Anyone got any ideas on how to get the meta.xml and content.xml indexed?

My swish.conf file is located below.


Philip Young

-- swish.conf --
IndexDir	/var/www/test
IndexFile	/var/www/test/index.swish-e
IndexName	Documents
IndexOnly	.xml .htm .html .txt .doc .rtf .sxw .sxc .sxi .odt 
DefaultContents	TXT
SwishProgParameters -S fs

ReplaceRules replace /var/www/test /test
ExtractPath subject regex !^/test/([^/]+)/.*$!$1!

# Allow extra searching by title, path
metanames swishtitle swishdocpath
UndefinedMetaTags auto

IndexContents TXT* .pdf
FileFilter .pdf "/usr/bin/pdftotext" "'%p' -"
#SWISH::Filter .pdf "/usr/bin/pdftotext" "'%p' -"

IndexContents TXT* .doc
FileFilter .doc "/usr/bin/catdoc" "-s8859-1 -d8859-1 '%p'"
#SWISH::Filter .doc "/usr/bin/catdoc" "-s8859-1 -d8859-1 '%p'"

IndexContents TXT* .rtf
FileFilter .doc "/usr/bin/catdoc" "'%p'"
#SWISH::Filter .doc "/usr/bin/catdoc" "'%p'"

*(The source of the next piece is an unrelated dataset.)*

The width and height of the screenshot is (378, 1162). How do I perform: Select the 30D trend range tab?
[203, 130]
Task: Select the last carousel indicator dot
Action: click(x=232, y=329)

FileFilterMatch "/usr/bin/unzip" "-p \"%p\" meta.xml" /\.(sxw|sxc|sxi|odt)$/i
IndexContents XML* .sxw .sxc .sxi .odt
StoreDescription XML* <text:p>

FileFilterMatch "/usr/bin/unzip" "-p \"%p\" content.xml" /\.(sxw|sxc|sxi|odt)$/i
IndexContents XML* .sxw .sxc .sxi .odt
StoreDescription XML* <text:p>
Received on Sun May 29 07:10:50 2005